Jason Kemp, co-founder and CEO of VitaNova Brands — which manages operations for affected brands Tahoe Joe’s and Furr’s Buffet — made a more confident statement regarding the future of Buffets’ affiliate restaurants.

“As with almost every one of our peers, buffet restaurants took the brunt of the loss of sales during the pandemic and as such, the path to success requires hard choices to be made, including the rationalization of our overall footprint,” Kemp said.

“The precipitous decline in sales at the restaurants resulting from occupancy restrictions and the banning of family-style buffet dining forced the companies to take extraordinary steps, including the closing of multiple locations,” Kemp continued. “We are looking forward to emerging from bankruptcy as a stronger operator with a focus on the Tahoe Joe’s and Furr’s AYCE Marketplace banners. These great brands serving great food will create a platform for future growth.”

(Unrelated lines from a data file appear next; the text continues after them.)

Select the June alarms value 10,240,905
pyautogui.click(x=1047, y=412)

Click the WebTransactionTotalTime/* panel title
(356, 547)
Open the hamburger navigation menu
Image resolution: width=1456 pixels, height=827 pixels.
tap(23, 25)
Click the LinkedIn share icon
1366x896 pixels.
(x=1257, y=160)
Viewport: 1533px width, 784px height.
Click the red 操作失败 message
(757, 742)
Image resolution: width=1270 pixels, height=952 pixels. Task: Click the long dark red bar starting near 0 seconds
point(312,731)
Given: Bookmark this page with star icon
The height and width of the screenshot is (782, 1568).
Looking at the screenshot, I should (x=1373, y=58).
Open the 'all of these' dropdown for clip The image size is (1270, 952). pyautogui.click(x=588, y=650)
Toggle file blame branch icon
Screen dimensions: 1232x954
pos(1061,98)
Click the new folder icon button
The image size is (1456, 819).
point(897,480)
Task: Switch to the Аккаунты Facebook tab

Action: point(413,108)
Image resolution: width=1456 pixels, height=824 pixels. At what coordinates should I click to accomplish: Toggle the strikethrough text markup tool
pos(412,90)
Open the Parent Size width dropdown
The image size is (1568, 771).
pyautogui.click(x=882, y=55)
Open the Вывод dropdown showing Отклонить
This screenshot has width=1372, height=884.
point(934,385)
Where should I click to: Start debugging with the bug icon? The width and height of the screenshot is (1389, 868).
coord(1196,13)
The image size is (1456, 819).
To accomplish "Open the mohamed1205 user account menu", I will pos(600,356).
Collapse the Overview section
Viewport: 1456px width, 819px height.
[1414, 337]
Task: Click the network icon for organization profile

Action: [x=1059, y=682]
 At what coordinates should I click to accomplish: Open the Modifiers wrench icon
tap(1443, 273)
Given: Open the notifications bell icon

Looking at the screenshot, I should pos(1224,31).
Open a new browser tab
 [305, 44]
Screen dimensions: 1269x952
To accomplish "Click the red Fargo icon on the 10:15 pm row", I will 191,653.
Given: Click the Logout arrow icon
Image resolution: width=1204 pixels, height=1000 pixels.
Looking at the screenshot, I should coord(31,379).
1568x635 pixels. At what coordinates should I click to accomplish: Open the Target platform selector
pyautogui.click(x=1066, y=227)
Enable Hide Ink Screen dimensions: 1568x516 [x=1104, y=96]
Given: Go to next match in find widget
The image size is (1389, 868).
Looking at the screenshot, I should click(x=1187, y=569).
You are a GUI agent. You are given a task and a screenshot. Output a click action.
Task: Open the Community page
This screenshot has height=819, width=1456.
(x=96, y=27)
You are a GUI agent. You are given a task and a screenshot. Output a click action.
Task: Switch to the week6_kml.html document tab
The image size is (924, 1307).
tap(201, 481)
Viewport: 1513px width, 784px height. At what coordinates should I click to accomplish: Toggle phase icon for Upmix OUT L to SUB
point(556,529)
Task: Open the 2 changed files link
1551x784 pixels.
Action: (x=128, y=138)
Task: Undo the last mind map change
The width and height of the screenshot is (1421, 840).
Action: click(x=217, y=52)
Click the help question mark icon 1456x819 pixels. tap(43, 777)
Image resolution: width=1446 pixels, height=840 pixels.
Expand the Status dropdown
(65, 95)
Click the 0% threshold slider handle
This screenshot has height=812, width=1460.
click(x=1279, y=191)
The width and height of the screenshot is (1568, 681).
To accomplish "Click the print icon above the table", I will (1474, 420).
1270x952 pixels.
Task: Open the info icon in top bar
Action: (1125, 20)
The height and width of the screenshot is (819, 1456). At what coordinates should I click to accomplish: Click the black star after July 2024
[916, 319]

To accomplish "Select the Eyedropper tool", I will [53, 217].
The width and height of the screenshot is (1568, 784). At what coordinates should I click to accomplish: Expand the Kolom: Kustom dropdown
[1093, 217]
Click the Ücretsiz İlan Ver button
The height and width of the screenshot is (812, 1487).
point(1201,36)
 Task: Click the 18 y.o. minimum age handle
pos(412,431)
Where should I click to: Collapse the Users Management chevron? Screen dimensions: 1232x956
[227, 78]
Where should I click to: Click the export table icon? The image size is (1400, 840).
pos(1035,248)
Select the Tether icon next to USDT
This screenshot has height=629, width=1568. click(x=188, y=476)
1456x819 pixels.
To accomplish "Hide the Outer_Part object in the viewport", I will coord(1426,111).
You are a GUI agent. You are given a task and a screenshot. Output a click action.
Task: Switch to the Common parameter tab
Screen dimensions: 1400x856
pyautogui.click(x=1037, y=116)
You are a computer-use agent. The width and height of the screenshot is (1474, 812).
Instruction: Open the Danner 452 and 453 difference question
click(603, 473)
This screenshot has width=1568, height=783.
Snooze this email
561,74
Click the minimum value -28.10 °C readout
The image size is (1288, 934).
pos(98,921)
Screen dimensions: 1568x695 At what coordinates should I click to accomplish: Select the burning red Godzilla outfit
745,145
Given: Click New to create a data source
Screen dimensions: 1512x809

Despite the tenuous nature of any bankruptcy petition, Buffets, LLC is no stranger to Chapter 11 reorganization — in fact, this is the fourth bankruptcy action filed since 2008 for some of the included affiliate restaurants. During its last restructuring in March 2016, Buffets pointed to not only declining revenue, but also costly litigation as a reason for its struggles. 

Though this most recent filing is not Buffets, LLC’s first brush with bankruptcy, the trend of its financial difficulties still points in a concerning direction. Its reported debts have remained within the $50 million to $100 million range between its 2016 and 2021 filings, but as compared to the company’s 2016 listed assets of between $10 million and $50 million, its current assets of less than $10 million show the possibility of significant decline.

Hospitality bankruptcies expose construction payment disputes

Unfortunately, the difficulties for both the construction and hospitality industries have seemingly become intertwined in the past year, with a rash of Chapter 11 bankruptcy declarations connected to non-payments on construction.

The May 2020 Chapter 11 bankruptcy of CraftWork Holdings, operator of Logan’s Roadhouse and Old Chicago Pizza & Taproom, came on the heels of the pandemic, plus at least three liens filed against Logan’s Roadhouse locations in Florida and Tennessee. April and May of the same year also saw liens filed against Panera Bread and Boston Market, respectively.

At the time of its December 21, 2020 Chapter 11 filing, “entertainment” restaurant chain Punch Bowl Social had a minimum of 25 active mechanics lien claims against four different locations, totalling a staggering $3 million in unpaid construction work.

So far, these difficulties are holding steady in 2021. February 21, 2021 saw Illinois and Missouri Jack in the Box owners Illinois Jack, LLC and Missouri Jack, LLC file for Chapter 11 protection while in debt to 17 construction-related companies. Alamo Drafthouse Cinemas, LLC did the same on March 3, 2021 while simultaneously facing multiple mechanics liens over non-payment for its theatre expansions — leading to construction stopping permanently on at least one new location.

Aside from Buffets LLC, Levelset reports eight additional hospitality bankruptcies* in the second half of April 2021 alone:

  • Aarna Hotels, LLC – April 29
  • Crestwood Hospitality LLC d/b/a Holiday Inn Express & Suites Tucson Mall – April 20
  • Grill Concepts – April 28
  • JMP Hospitality – April 20
  • Newstream Hotel Partners-LIT, LLC – April 16
  • Sri Vari CRE Development, LLC – April 29
  • Urban Commons, LLC – (Chapter 7 bankruptcy) April 29
  • Water Marble Holding, LLC, – April 28

*Voluntary Chapter 11 petitions except where noted

Given these struggles, 2021 has not been forecast to include a quick recovery for the hospitality industry. Though US restaurant sales are projected to rise 11% to $731.5 billion in 2021, this number is still a far cry from 2019’s $864.3 billion — likely pushing the food and dining sector’s full recovery back to 2023 or 2024, per the American Restaurant Association

Though contractors avoided much early struggles during the start of the pandemic — as construction projects have been viewed as essential business — concerns that the restaurant industry’s decline would affect that of construction are slowly coming to fruition.